EXERCISE GOAL
Nothing but the lines below from the one holding "Task: Open the Prince Charles top story image" up to and including the one holding "Task: Click the 打开 (Open) toolbar icon" should be copied, exactly and without pictures.

RECORDS TO PROCESS

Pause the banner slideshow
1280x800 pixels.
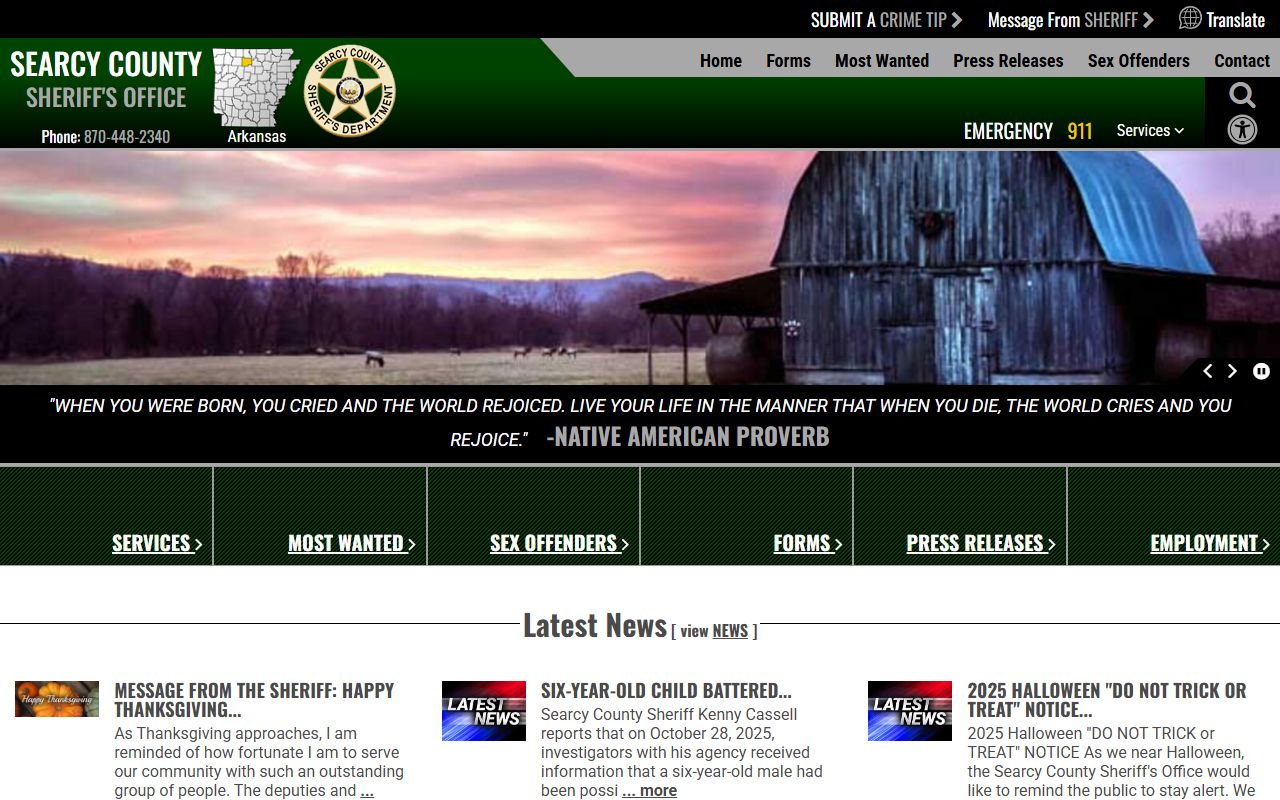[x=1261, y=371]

==

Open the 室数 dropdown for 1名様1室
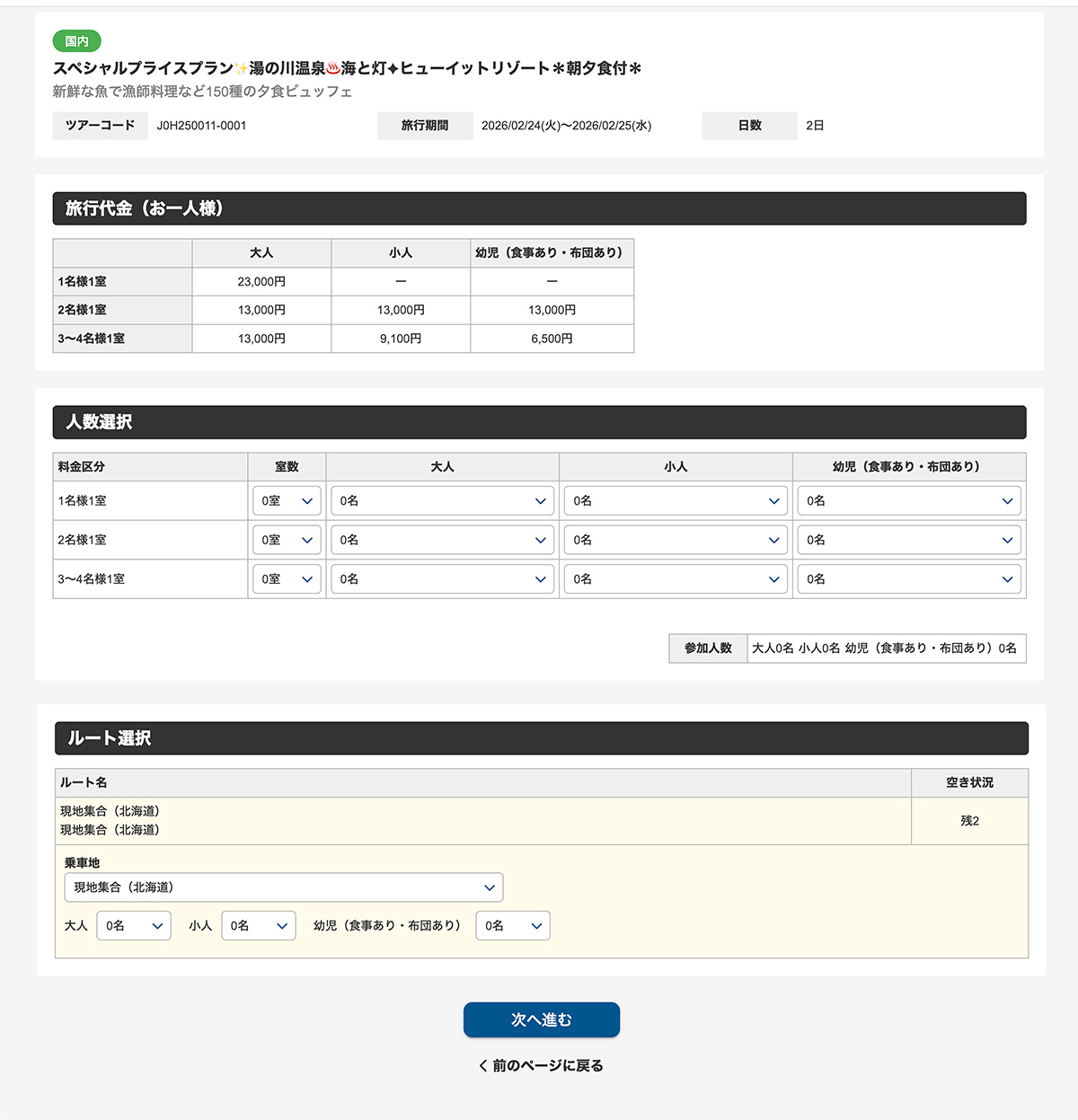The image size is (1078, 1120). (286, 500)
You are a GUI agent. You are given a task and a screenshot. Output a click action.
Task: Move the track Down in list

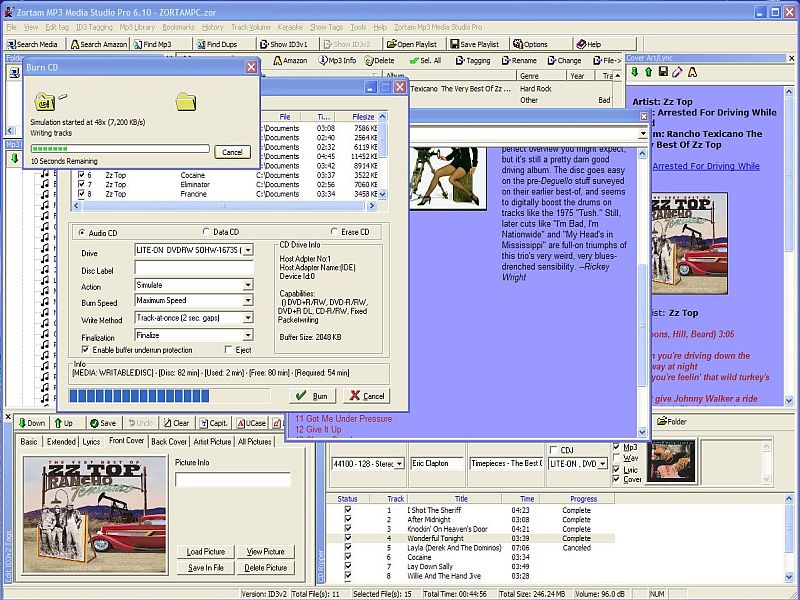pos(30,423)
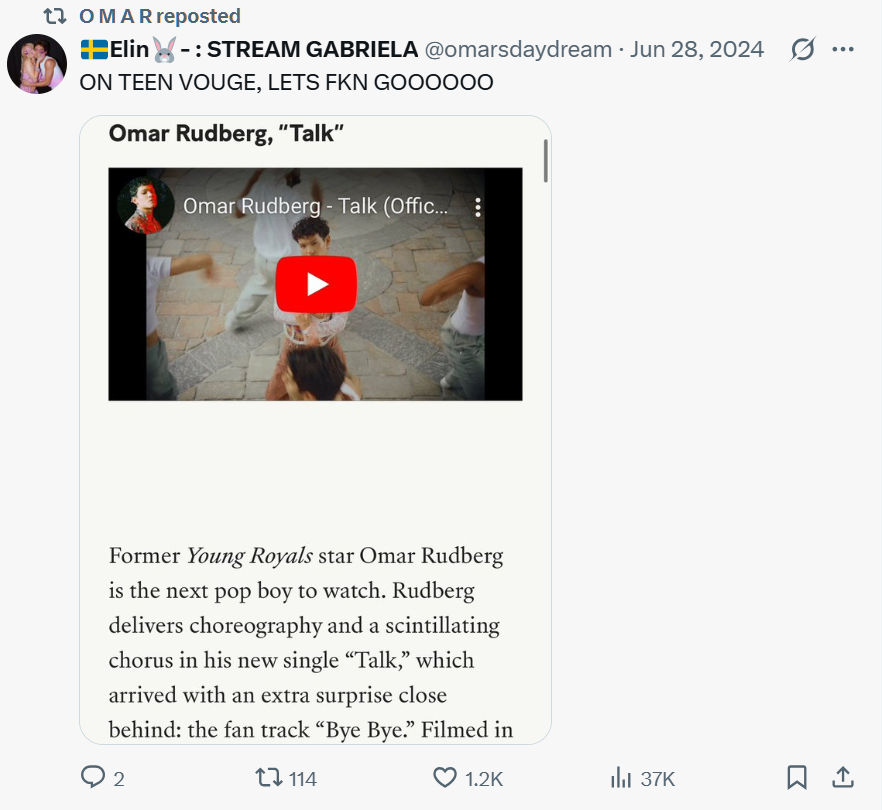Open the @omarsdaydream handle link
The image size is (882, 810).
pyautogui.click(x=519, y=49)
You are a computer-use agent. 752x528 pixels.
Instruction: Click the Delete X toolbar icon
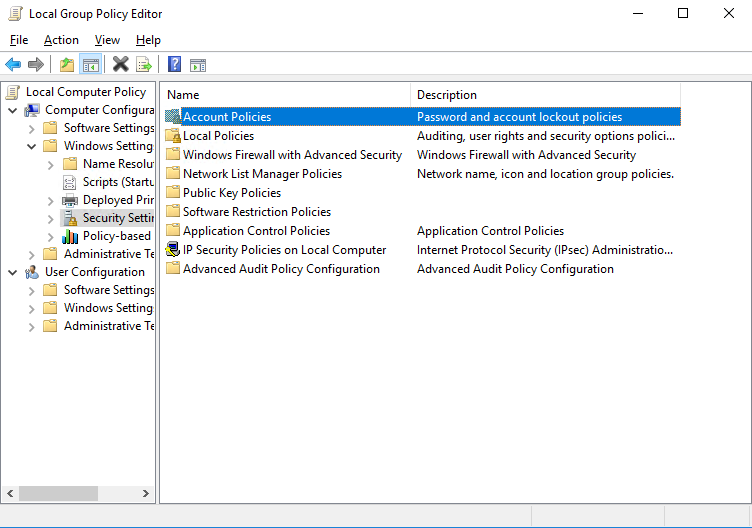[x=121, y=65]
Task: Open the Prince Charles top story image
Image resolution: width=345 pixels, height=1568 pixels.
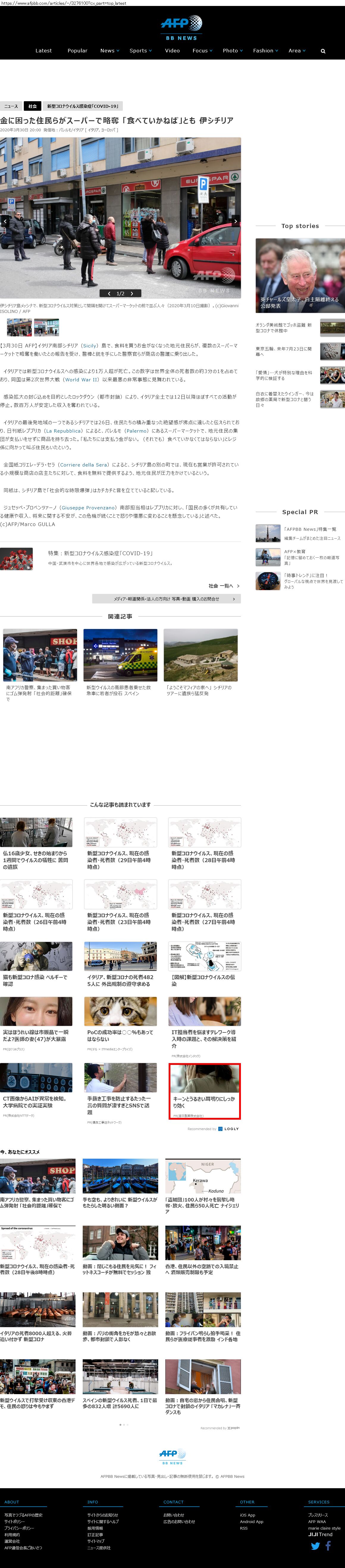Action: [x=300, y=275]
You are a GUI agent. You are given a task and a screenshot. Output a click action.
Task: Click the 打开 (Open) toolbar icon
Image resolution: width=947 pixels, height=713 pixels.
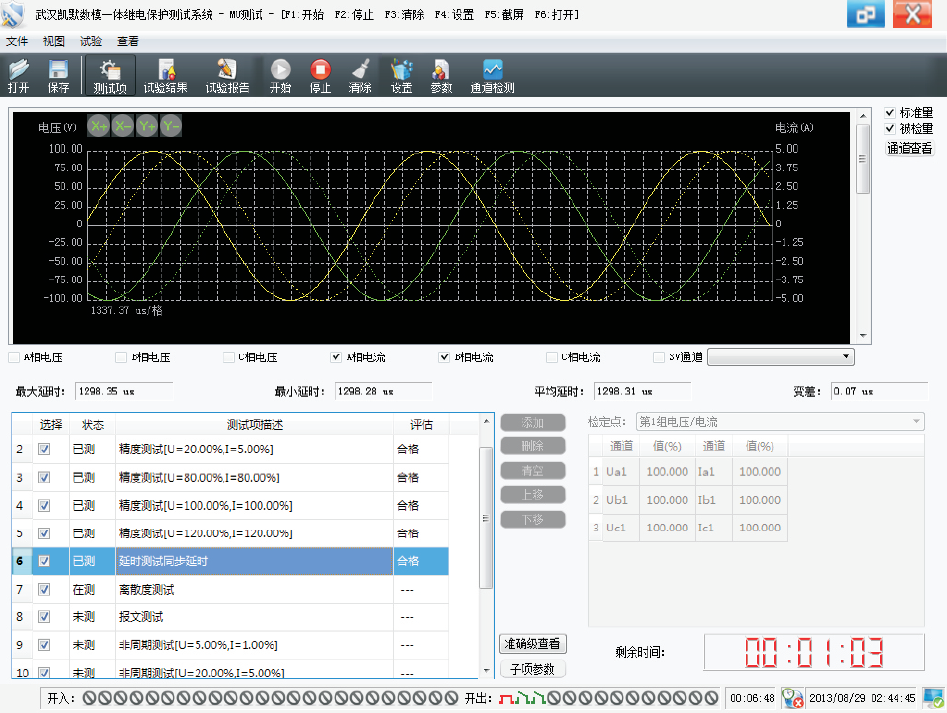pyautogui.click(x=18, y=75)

SOLUTION TO THIS PROBLEM
Task: Open the Prince Charles top story image
Image resolution: width=345 pixels, height=1568 pixels.
Action: [x=300, y=275]
You are a GUI agent. You are given a task and a screenshot. Output a click action.
Task: Click the 打开 (Open) toolbar icon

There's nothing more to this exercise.